UN anti-crime chief calls for scaled-up resistance against Afghan drugs trafficking

Seized opium
The United Nations drug and crime tsar today called for intensified efforts to combat the devastating global impact of Afghanistan’s multi-billion dollar opium trade, fuelling addiction, the spread of HIV, a rise in criminal activity, as well as insurgencies and terrorism.

Afghanistan produces almost all the world’s opium – the raw material for heroin – which has a $65 billion global market catering to 15 million addicts, causing up to 100,000 deaths per year, spreading HIV at an unprecedented rate, and funding the Taliban and Al-Qaida, according to a new UN Offices on Drugs and Crime (UNODC) report.

“I urge the friends of Afghanistan to recognize that, to a large extent, these uncomfortable truths may be the result of their benign neglect,” said UNODC Executive Director Antonio Maria Costa.

Afghanistan traffics some 900 tons of opium, 92 per cent of the total world’s production, and 350 tons of heroin every year across its porous borders, over Balkan and Eurasian drug routes and into Europe, Russia, India and China, said the report.

Spotlighting corruption and lawlessness in Afghanistan, as well as its uncontrolled borders, as the root of the problem, the report noted that just 2 per cent of opiates produced are seized by authorities in the country, compared to 36 per cent of cocaine produced in Colombia.

In addition, the “Addiction, Crime and Insurgency: The transnational threat of Afghan opium” report noted that in the south and east of the country, smuggling prospers because of centuries-old Pashtun and Baluchi cross-border tribal links, the chaos caused by insurgency, disregard for international obligations in Pakistan’s Federally Administered Tribal Areas (FATA), and the violation of trade transit agreements with neighbours.

“The Afghanistan-Pakistan border region has turned into the world’s largest free trade zone in anything and everything that is illicit – drugs of course, but also weapons, bomb-making equipment, chemical precursors, drug money, even people and migrants,” said Mr. Costa.

The report highlights that 20 per cent of Afghan opiate shipments are intercepted worldwide, compared to twice as much for cocaine from Andean countries, and while Iran seizes 20 per cent of the illicit drug crossing its borders, Russia confiscated just 5 per cent and European Union (EU) countries, such as Bulgaria, Greece and Romania, captured less than 2 per cent of their opiate trade.

Calling for more resources to tackle the problem at its source, Mr. Costa stressed that seizing “Afghan opium where it is produced is infinitely more efficient and cheaper than trying to do so where it is consumed.” The cost of law enforcement grows in proportion to the value of the drug on the street, with a gram of heroin worth $3 in Kabul costing $100 in London, Milan or Moscow.

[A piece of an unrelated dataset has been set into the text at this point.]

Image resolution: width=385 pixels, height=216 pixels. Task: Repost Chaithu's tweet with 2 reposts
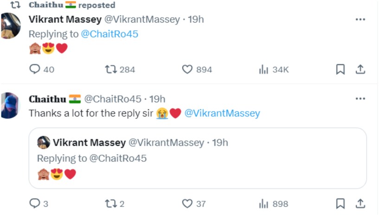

“The Taliban’s direct involvement in the opium trade allows them to fund a war machine that is becoming technologically more complex and increasingly widespread,” said Mr. Costa. “Newly born narco-cartels in and around Afghanistan are blurring the difference between greed and ideology.”

Mr. Costa said that many of the drug barons, with links to insurgency, are known to Afghan and foreign intelligence services. “Why have their names not been submitted to the UN Security Council… in order to ban their travel and seize their assets?”

He warned that the “perfect storm” of drugs and terrorism that has swamped the Afghanistan-Pakistan border for years, may be heading to Central Asia, threatening to engulf the region in large-scale terrorism and endangering its massive energy resources.

“Opium hasn’t caused such grief since the plague of addiction in China a century ago,” said Mr. Costa, with the report noting that the number of people dying every year from drug overdoses in NATO countries – around 10,000 – is five times higher than the total number of NATO troops killed in Afghanistan in the past eight years. And over 30,000 Russians are dying annually from Afghan drugs, which is more than the total number of Red Army soldiers who died in their 10-year Afghan war.